Pensionable population to reach over 15 million by 2045

The number of people of pensionable age is projected to reach over 15.2 million by 2045, a 28 per cent increase on the level in 2020, due to rising life expectancy and an ageing population, the Institute for Fiscal Studies (IFS) has projected.

In response to the ageing population, the government has been increasing the state pension age, with it rising from 65 to 66 between December 2018 and October 2020.

Further increases in the state pension age are already legislated, starting with an increase to age 67 between 2026 and 2028.

The IFS noted that while the increases were a coherent government response in the face of rising life expectancy at older ages, “they can have a substantial effect on household finances”.

It found that the biggest impact of the increase in the state pension age on incomes was that 65-year-olds lost – on average – state pension income worth around £142 per week in 2020/21.

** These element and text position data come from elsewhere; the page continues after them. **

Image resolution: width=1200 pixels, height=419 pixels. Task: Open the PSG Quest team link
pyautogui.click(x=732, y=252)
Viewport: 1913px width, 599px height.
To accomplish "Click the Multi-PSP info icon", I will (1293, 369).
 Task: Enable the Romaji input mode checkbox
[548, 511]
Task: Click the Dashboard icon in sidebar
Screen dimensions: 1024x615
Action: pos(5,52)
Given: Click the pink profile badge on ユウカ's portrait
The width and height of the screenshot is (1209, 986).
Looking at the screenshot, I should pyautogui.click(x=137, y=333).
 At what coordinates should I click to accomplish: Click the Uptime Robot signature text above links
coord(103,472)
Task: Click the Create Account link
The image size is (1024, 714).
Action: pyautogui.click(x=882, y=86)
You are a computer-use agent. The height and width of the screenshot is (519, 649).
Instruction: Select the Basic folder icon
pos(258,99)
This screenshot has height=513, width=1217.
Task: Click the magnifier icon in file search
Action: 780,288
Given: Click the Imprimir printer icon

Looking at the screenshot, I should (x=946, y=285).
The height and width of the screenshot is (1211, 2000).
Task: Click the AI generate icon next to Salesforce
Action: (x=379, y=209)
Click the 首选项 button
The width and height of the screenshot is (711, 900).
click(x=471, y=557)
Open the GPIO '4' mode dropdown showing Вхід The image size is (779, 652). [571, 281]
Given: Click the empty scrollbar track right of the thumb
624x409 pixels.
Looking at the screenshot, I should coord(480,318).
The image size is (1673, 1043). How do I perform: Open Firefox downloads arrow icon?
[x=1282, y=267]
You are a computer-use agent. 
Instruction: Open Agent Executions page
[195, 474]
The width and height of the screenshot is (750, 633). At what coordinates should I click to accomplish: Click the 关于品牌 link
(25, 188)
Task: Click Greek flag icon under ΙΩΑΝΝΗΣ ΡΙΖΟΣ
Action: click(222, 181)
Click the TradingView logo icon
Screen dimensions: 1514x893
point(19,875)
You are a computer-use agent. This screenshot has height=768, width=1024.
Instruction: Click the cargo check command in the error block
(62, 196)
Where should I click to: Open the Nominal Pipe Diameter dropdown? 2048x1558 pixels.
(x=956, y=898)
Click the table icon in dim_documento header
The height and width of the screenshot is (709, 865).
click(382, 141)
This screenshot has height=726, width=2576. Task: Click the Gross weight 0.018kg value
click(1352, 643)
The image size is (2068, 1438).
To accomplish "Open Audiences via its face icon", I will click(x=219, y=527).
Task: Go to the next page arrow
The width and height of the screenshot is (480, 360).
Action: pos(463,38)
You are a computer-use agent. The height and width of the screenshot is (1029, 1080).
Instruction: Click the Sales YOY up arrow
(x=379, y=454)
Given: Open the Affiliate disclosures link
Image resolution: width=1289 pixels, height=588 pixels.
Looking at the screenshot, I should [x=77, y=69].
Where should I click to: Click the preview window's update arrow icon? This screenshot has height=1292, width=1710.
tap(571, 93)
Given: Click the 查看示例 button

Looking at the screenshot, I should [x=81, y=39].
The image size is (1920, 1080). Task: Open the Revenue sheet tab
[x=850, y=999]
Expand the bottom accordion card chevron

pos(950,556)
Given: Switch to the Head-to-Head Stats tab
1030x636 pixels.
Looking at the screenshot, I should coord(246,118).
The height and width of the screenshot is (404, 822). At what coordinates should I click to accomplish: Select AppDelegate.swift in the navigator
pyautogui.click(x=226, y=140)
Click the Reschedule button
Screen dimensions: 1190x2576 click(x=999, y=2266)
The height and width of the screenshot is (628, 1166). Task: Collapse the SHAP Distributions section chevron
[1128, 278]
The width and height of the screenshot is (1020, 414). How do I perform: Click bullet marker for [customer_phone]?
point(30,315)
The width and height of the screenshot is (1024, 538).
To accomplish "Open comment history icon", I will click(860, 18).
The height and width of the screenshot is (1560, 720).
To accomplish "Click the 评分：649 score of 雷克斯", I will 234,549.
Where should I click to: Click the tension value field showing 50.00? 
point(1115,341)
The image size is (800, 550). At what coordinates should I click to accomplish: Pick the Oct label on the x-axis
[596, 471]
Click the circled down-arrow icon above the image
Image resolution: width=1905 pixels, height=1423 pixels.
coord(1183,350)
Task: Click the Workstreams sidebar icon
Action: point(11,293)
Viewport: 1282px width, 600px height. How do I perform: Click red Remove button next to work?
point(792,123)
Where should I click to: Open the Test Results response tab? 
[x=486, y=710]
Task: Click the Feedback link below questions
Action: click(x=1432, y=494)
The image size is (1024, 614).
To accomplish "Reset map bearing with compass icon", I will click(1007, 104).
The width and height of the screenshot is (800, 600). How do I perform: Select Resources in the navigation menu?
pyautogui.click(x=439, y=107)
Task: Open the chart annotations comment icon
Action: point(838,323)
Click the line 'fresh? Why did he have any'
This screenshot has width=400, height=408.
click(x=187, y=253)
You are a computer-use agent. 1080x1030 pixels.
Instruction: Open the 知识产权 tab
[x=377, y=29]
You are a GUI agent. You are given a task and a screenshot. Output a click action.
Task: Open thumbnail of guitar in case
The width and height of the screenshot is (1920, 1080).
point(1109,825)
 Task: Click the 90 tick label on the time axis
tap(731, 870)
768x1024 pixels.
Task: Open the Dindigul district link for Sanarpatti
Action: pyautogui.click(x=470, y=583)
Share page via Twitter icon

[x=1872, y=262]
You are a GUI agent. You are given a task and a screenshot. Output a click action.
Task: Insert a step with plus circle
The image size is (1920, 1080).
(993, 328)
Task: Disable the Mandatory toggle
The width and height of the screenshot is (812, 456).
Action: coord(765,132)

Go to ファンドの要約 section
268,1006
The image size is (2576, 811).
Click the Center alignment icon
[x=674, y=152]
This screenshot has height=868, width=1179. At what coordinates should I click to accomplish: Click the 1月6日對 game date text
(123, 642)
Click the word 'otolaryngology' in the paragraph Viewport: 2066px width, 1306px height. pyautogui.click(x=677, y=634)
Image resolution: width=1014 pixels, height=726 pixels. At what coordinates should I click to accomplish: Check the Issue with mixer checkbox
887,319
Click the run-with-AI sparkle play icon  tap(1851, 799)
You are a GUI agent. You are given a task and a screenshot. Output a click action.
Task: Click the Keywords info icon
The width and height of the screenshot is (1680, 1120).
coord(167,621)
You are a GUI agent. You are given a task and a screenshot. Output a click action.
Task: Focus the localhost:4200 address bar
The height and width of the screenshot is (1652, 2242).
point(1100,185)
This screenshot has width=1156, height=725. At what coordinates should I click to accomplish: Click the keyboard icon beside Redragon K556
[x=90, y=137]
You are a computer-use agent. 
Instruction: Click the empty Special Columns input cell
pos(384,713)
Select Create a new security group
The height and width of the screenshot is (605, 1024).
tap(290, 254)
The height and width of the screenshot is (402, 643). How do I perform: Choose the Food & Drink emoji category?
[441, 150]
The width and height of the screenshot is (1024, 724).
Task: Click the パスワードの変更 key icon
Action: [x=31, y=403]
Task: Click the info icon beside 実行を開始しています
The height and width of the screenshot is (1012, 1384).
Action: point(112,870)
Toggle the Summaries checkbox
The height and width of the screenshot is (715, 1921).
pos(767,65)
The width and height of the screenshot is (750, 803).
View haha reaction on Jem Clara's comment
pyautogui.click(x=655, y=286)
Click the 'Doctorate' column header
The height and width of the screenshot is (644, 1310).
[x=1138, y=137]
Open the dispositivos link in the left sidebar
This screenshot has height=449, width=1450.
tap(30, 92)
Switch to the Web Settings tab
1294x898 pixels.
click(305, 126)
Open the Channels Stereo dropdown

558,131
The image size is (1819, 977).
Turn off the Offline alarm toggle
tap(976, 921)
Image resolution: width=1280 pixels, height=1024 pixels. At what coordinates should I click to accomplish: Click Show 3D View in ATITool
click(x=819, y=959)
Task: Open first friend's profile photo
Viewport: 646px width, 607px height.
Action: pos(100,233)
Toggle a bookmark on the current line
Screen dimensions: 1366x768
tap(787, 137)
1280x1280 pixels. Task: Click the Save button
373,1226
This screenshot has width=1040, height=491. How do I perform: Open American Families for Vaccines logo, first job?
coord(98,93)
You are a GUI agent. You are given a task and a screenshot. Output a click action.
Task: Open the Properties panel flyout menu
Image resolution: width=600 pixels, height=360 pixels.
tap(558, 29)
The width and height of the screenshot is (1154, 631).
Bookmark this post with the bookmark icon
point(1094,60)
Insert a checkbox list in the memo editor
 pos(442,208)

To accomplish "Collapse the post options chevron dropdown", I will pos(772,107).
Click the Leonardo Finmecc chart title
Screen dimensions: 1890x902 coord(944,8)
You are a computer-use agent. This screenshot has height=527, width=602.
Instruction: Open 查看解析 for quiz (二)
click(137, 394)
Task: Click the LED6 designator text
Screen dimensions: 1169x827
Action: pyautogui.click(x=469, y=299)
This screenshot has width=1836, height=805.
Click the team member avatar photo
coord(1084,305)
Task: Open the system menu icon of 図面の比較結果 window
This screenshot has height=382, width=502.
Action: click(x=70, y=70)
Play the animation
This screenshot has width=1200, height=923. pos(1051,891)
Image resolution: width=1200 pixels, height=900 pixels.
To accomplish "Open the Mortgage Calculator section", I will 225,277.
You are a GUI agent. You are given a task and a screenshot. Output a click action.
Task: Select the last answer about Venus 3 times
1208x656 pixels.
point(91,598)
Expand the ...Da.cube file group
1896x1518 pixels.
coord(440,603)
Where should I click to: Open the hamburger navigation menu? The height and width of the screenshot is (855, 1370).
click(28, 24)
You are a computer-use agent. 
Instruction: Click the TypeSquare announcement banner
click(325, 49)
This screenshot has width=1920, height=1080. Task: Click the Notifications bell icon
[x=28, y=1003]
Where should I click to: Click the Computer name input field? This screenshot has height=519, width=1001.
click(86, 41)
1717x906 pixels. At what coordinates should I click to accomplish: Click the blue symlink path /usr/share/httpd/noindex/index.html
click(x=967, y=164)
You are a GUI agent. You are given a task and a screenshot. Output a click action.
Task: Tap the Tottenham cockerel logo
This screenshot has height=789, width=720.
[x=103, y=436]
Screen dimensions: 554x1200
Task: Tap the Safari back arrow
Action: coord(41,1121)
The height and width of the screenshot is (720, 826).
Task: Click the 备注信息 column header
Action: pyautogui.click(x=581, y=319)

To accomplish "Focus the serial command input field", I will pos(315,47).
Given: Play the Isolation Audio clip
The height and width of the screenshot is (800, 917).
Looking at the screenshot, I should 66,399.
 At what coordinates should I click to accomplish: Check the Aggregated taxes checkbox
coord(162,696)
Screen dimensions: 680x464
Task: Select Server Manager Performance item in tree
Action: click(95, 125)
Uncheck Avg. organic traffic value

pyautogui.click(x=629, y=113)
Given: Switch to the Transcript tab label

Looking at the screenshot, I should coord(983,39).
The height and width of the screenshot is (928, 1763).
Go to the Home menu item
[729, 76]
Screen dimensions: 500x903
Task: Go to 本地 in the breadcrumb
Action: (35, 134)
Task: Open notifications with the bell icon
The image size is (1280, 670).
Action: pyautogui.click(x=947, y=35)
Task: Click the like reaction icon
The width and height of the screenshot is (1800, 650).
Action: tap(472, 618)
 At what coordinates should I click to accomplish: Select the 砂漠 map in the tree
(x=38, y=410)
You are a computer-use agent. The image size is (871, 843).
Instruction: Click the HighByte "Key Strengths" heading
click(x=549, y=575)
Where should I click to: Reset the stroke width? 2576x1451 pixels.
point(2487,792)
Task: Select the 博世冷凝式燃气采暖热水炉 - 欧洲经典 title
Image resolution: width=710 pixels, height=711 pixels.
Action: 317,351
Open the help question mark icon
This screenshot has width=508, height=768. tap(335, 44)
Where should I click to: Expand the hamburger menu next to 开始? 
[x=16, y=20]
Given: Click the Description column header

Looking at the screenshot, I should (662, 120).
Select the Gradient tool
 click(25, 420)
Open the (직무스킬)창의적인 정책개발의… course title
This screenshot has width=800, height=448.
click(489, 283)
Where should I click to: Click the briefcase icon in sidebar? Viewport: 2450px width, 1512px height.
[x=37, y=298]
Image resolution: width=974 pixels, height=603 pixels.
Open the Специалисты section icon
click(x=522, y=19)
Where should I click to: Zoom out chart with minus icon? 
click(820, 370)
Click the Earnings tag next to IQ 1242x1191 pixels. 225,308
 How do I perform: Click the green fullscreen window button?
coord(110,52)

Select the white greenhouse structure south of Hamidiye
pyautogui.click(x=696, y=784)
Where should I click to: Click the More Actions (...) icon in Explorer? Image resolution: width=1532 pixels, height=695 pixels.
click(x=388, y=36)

Accounting for all forms of income, including state pensions, earnings, other benefits, private pensions and investment incomes, the increase in the state pension age pushed down the net income of 65-year-olds by an average of £108 per week.

The reduction in households’ incomes have a “particularly important” effect on lower income households, the report went onto state.

According to the IFA, the reform caused absolute income poverty rates among 65-year-olds to climb to 24 per cent, around 14 percentage points higher than the 10 per cent the institute estimated it would have been had the state pension remained at 65.

In response to a higher state pension age, some people might change their retirement and financial plans, the IFS noted, and the full effect of a rise in the state pension age on household incomes will depend on these responses.

The thinktank added that the latest increase in state pension age led to a larger increase in income poverty than previous increases to female state pension age.